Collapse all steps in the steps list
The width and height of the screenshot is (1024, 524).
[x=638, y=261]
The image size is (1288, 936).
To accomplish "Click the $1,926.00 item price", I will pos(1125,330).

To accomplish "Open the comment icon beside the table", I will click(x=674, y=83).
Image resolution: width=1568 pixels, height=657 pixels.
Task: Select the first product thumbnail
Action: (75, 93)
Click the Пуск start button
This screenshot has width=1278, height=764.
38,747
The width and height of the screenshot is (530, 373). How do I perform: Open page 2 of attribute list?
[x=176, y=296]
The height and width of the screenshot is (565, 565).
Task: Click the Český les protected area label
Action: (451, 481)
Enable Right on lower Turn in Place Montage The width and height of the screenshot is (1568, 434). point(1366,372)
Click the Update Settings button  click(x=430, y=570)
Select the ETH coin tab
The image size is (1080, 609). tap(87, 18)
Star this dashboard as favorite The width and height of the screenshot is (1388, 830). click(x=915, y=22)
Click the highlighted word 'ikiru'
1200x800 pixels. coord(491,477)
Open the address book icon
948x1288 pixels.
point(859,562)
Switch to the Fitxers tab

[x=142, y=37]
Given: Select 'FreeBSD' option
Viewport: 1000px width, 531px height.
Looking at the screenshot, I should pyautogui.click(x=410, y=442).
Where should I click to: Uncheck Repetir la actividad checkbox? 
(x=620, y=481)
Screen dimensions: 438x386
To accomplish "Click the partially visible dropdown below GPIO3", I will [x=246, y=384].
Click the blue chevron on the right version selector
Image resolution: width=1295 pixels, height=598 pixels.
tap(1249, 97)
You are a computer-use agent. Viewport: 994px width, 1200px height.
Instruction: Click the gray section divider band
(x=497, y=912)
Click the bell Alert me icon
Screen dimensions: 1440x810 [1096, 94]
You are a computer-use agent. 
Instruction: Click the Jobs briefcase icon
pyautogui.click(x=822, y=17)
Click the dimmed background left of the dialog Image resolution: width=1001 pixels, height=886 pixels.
::::::::
Exercise description: Pull every line containing the word "computer" out of the material and copy it.

Answer space:
You are a computer-use agent. Viewport: 994px width, 1200px height.
You are a computer-use agent. 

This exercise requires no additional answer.